HONG KONG • A United States push to encourage its companies to repatriate billions of dollars parked overseas could trigger capital outflows out of Hong Kong, though such funds could eventually return to the territory, the head of the city's Monetary Authority said yesterday.
Low-tax Asian financial hubs, such as Hong Kong and Singapore, have historically benefited from US multinational giants parking growing cash balances overseas to avoid paying higher tax bills at home.
But US President Donald Trump's call to allow a one-time tax cut to bring back funds that big US companies, such as Apple, have invested overseas has raised concerns about capital flight.
"The accumulated profits overseas of multinational American corporations are huge, but not all of it will return to the US," Mr Norman Chan, the chief executive of the Hong Kong Monetary Authority, the special economic zone's de facto central bank, told reporters after a briefing to the city's legislative body.
He noted that the amount of funds repatriated would probably depend on the details of the new policy and what incentives it included.

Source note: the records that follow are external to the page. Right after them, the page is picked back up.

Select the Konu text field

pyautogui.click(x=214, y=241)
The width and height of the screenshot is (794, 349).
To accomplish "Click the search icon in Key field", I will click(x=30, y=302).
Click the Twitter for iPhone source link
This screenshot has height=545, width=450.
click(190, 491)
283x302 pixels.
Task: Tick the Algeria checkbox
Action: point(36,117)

Additionally Mr Chan said not all the funds that return to the US would remain in the country's banking system. Possibly some could flow back to emerging markets.
The amount of cash kept by US non-financial firms overseas probably reached US$1.3 trillion (S$1.8 trillion) at the end of last year, according to a report published by Moody's Investor Services in November, amounting to three-quarters of all cash held by them.
"We are confident the capital will eventually flow back to Hong Kong," Mr Chan said. "So the impact is difficult to predict for the time being."